Saturday

TV Everywhere

I was a cable guy for a while, and let me tell you, there are few things that people care more about than whether or not they have cable. The supreme irony of it all is that I don't have, and have never had, cable. In fact, I'm not terribly fond of television. I've been starting all of my views recently with background like this because I'm a wimp, but also because I'm making an effort to be as honest about my biases as possible. Mostly the wimp part though.

I worked in houses that didn't have working plumbing, houses where there was no furniture besides the television, houses inhabited by people who obviously had to choose between paying the water bill or the cable bill. And you can guess what they chose. People care about television. A lot.

Well you know what? It's not healthy. It's not good to have a television in every room of your house. There's been a lot of press given recently to the idea that email addiction isn't healthy, but when you can't be in a room (including the bathroom) of your house without having a television, that's not healthy.

When I was younger I used to wish that my family had two televisions, so we wouldn't fight over who got to watch it when.
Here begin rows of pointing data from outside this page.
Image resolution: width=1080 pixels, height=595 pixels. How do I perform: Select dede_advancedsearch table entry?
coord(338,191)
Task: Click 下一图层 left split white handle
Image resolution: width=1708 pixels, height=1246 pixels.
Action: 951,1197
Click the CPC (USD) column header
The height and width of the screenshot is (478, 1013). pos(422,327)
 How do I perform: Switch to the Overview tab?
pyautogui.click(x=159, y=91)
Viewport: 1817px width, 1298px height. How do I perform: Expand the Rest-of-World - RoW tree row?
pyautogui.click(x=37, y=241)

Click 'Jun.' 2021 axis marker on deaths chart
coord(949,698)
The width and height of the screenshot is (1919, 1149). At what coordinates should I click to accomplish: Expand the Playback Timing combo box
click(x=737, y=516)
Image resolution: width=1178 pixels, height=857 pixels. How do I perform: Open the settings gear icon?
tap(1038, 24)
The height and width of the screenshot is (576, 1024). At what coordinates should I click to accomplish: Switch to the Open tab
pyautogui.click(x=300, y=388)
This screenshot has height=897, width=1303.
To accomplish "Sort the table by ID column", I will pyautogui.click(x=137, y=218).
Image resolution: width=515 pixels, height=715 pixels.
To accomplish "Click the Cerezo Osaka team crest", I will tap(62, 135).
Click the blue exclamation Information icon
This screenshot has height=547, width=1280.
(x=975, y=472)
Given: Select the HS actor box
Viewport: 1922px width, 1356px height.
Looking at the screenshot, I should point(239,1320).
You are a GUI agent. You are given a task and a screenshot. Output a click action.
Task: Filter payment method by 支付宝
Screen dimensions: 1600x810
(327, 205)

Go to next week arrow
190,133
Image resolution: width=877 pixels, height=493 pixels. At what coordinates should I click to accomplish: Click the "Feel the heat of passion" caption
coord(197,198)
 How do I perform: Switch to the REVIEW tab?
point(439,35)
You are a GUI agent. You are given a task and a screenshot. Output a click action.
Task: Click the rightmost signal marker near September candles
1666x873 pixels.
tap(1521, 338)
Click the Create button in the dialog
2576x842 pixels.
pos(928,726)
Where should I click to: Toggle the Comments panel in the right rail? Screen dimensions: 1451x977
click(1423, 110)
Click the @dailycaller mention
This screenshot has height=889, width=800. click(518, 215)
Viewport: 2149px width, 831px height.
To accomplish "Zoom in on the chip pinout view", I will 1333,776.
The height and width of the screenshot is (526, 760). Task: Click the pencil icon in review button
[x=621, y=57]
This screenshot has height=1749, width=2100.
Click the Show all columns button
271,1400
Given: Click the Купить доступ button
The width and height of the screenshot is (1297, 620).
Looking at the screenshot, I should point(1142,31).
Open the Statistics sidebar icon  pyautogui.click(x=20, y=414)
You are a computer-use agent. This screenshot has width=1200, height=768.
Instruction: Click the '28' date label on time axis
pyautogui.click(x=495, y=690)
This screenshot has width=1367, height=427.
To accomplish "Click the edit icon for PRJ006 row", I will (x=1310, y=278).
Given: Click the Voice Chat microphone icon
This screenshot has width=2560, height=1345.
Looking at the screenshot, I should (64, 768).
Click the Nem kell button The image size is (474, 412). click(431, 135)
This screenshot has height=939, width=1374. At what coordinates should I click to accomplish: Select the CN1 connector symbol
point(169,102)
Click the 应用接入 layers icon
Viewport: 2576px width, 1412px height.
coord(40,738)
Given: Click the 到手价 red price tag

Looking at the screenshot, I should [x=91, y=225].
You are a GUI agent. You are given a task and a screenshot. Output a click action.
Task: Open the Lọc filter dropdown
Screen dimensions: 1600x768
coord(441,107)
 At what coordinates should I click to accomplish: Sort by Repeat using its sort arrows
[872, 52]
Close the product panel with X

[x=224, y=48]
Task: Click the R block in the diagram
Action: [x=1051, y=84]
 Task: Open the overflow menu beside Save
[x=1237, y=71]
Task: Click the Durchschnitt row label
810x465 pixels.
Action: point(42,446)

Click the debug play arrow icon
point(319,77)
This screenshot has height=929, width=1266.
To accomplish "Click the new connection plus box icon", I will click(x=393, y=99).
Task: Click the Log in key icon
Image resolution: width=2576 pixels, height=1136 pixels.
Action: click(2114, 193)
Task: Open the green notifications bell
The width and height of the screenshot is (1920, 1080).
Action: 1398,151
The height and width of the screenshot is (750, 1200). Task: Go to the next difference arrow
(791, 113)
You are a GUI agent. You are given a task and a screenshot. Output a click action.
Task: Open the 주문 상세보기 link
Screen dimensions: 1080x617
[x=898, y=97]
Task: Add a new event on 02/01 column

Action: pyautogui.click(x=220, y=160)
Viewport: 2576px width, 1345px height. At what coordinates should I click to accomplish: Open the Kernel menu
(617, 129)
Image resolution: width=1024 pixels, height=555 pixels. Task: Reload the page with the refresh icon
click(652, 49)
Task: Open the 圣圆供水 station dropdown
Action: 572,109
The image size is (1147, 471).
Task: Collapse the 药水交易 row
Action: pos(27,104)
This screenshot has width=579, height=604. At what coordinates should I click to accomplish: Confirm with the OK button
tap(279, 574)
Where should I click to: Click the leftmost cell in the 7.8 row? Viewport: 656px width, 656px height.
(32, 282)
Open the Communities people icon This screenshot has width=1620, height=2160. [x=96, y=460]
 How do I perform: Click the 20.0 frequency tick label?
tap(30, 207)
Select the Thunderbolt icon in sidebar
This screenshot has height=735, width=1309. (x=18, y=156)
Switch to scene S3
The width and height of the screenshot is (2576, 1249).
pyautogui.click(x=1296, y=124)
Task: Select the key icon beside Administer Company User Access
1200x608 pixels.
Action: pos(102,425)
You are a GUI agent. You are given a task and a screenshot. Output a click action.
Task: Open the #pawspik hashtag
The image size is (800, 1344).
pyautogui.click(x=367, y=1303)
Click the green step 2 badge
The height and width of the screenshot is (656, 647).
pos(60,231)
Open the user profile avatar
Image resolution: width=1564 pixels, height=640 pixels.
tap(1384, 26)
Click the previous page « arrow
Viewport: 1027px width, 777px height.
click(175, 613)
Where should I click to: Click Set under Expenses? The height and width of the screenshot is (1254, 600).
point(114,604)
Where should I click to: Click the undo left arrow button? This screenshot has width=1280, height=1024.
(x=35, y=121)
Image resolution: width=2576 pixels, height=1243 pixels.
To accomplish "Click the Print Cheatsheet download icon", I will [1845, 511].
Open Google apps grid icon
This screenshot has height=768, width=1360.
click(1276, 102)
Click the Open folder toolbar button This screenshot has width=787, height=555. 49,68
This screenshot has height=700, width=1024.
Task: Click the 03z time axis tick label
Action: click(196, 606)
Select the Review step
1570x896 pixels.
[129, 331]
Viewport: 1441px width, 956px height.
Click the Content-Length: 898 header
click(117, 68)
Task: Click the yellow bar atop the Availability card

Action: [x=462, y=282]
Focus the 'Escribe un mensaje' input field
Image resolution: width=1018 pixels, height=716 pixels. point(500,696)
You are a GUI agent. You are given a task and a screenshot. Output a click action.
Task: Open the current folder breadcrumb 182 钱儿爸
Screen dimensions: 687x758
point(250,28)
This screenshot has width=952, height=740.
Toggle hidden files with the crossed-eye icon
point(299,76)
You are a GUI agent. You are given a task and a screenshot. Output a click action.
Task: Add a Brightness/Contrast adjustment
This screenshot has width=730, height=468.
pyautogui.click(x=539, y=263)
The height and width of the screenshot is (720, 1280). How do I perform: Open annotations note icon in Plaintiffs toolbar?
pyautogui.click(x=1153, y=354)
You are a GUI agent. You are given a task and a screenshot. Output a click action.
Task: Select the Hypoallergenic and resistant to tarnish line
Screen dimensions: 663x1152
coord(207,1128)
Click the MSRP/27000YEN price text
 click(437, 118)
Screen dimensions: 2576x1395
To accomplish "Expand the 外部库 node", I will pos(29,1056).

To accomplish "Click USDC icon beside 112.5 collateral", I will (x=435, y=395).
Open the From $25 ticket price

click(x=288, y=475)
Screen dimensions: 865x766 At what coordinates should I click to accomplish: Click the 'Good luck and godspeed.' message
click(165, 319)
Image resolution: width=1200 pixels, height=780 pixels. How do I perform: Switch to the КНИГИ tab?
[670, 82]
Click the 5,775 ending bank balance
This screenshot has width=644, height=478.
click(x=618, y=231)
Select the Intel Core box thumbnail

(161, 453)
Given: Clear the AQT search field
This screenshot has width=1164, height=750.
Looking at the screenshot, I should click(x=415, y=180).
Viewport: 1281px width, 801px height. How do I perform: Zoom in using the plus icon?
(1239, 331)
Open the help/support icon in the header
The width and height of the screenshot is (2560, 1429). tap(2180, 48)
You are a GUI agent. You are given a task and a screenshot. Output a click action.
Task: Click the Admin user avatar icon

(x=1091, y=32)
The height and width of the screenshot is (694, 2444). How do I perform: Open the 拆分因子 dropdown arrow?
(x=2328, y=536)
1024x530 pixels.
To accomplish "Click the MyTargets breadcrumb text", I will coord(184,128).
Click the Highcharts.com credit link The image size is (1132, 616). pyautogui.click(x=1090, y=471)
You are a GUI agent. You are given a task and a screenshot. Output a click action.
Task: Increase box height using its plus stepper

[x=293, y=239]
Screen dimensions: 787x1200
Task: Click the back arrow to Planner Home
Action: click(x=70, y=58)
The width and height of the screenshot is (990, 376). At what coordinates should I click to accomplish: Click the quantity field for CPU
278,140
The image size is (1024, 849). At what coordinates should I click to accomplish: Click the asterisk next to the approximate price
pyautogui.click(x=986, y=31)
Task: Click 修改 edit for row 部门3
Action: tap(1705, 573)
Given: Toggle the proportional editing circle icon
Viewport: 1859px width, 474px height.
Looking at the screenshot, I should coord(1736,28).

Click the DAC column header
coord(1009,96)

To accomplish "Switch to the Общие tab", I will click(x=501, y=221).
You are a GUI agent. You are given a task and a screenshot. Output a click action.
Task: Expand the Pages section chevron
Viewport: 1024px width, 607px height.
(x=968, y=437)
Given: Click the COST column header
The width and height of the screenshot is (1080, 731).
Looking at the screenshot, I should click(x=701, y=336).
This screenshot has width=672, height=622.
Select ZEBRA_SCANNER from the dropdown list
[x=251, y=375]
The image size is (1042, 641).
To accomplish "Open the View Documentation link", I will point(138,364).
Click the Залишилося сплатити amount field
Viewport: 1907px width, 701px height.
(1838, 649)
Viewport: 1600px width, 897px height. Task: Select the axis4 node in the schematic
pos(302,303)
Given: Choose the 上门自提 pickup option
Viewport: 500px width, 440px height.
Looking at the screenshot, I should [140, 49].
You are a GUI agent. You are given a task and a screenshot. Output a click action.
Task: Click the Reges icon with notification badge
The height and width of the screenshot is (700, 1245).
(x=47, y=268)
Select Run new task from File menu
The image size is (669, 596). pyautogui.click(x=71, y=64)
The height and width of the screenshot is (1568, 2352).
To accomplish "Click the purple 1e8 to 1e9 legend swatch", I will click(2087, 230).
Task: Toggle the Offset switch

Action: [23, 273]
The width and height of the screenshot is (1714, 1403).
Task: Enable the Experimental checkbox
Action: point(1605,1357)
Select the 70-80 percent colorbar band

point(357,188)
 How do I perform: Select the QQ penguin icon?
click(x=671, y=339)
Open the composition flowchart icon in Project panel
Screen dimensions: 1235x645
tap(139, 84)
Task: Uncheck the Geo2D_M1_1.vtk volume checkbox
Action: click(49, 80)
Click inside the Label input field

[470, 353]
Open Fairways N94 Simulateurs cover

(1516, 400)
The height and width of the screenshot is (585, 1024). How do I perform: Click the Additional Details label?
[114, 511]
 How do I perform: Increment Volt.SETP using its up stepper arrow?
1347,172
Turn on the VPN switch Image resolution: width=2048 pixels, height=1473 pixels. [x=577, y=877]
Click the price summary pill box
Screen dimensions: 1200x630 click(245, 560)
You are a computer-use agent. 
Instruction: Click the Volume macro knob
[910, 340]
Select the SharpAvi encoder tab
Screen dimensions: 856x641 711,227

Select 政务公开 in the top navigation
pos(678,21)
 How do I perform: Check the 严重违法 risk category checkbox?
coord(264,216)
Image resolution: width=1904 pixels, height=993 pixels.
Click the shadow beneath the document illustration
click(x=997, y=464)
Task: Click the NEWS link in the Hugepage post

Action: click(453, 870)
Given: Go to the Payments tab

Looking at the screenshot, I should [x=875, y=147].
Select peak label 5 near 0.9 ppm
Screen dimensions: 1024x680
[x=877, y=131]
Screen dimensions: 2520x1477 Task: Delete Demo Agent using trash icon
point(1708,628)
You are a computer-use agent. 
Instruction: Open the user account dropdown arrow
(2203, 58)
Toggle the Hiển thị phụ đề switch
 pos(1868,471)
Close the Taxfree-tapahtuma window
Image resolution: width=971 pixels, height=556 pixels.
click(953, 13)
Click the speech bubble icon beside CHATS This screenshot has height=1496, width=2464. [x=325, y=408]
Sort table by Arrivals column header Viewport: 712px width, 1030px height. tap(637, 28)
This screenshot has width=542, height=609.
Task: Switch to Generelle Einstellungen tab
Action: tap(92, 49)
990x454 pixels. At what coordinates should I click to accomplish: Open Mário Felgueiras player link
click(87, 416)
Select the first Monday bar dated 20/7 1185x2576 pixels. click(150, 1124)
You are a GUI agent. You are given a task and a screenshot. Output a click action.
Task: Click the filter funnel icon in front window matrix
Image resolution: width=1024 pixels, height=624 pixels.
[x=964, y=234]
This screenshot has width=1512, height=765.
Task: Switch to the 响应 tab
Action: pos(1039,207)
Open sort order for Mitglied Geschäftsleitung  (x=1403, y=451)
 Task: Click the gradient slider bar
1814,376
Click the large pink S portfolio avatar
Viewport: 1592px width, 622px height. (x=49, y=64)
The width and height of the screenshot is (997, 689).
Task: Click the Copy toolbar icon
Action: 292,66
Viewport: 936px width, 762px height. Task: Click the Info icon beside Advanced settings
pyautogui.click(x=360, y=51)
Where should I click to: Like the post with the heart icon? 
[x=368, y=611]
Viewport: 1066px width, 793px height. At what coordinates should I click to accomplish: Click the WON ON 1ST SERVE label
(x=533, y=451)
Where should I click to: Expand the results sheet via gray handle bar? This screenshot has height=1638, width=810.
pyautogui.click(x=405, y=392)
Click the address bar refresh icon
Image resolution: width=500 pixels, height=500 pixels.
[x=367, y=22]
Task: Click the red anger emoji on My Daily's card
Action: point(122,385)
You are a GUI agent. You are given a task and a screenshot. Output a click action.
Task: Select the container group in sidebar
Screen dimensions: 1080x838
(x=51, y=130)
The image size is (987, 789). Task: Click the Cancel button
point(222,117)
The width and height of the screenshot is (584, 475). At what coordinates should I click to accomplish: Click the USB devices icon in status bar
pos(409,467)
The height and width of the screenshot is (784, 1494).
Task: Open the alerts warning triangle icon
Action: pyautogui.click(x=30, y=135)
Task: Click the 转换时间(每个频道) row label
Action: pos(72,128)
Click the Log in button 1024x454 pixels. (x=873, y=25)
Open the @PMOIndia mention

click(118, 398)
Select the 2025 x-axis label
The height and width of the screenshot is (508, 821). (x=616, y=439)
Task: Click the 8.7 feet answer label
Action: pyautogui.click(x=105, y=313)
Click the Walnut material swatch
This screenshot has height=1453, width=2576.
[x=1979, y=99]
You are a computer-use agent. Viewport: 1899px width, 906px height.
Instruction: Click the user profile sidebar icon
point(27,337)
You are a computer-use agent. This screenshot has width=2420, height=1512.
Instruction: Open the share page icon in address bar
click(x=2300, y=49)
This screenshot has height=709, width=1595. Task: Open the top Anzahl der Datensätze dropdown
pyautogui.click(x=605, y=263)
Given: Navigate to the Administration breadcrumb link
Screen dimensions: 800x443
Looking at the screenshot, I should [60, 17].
Now all I want is for the television to be exiled to some far corner. I'm not being holier than thou; I watch TV too, and I watch DVDs more often than that. I admit that I probably watch too much television, when you factor in all the things I watch. I think most people watch too much television. But I'm not crusading to remove television from the house. Far from it. I want it removed from rooms in the house where it doesn't belong.

Keep the TV in the den. Keep it in the TV room. I don't care. But I'm tired of trying to watch television where there are other people who don't want to watch it, just as I am tired of being the other person who doesn't want to watch. If there are no locations where you can go to be free from TV, it's not healthy. How many televisions do we really need?

Now we've got TV in our cars (that's safe, let me tell you), TV in restaurants (I can't stand those, and always so many of them), TV on street corners, TV everywhere. It used to be just one in bars, now it's twenty in every store. You can watch TV on your portable DVD player, or on your iPod, or what have you. You can't get away from it.

I guess this is just an extension of my, "we don't all need to be connected all the time," argument, but TV is particularly annoying because it seems to mean that we need to be entertained passively all the time. Passive entertainment is great. But all the time?

In closing, however, I would just like to say, on behalf of my underpaid and overworked ex-coworkers in the cable repair and installation industries, please have as many TVs as possible so they get paid more. I don't really believe it, and frankly I didn't when I was getting paid by the set, but on behalf of the cable guys and gals of the world, I'll say it.